Americans must grow up. If we are to create the society that we want, one that is just, which provides real opportunity, we must accept that our will can only be expressed collectively via Government and, therefore, Government must be truly representative, just and pro-active, reflecting our hopes, dreams and will. Taxes are the inevitable cost of creating this world. Pay up and be content with the smaller house, happy in the knowledge that, because you have chosen to create as close to a fair society as you can, everyone else has a house as well, that only the hardest core sleep in refrigerator cartons. Be happy that there is a park within easy distance of every kid’s door and that the schools they go to provide an education and are not places to park unwanted or unexpected offspring. Expect that when you go to the emergency room of the nearby hospital, your child’s arm bent strangely after her street-dance recital, you don’t have to wait for credit processing before the doctor will see and treat you. Expect also that the doctor and the staff at the hospital will treat you as fellow citizens, acknowledging your existence in a manner that dignifies, does not demean you, whatever your capacity to afford the treatment that will be meted all equally.

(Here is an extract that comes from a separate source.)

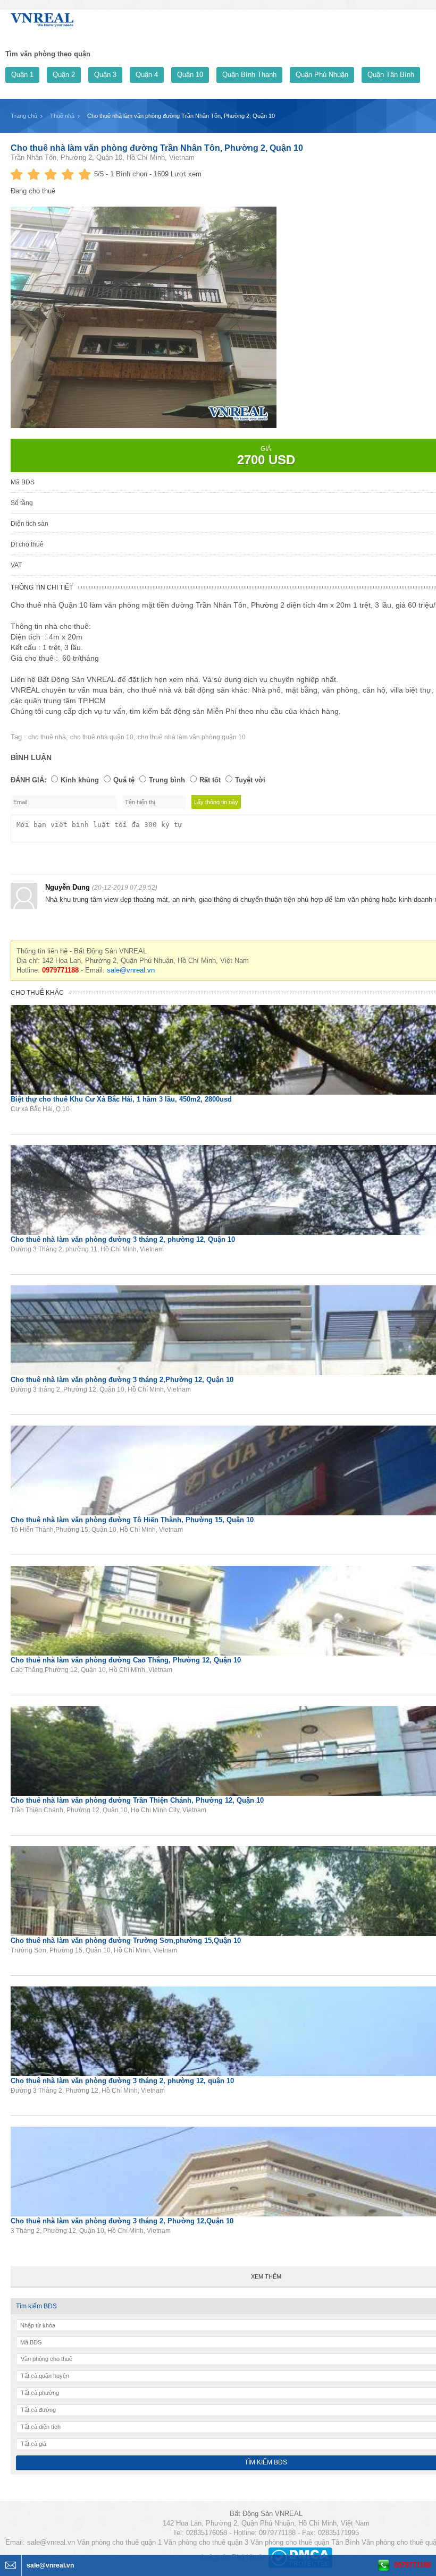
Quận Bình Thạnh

But, I digress or, maybe, this time I don’t …

One thing for sure, my reflections on the American political scene have made me less than amused. Dave Barry has it right; you must laugh at it. We are obligated to cry out for change but it is right to do it through a smile! Lives of quiet desperation are so because those who live them choose to define them that way.

I'll save the story of the two airports, one missed flight, the train, the bus, the taxi, two missed meals and the bad wine for another time when I elect to write my own Gormenghast -- a day in a book.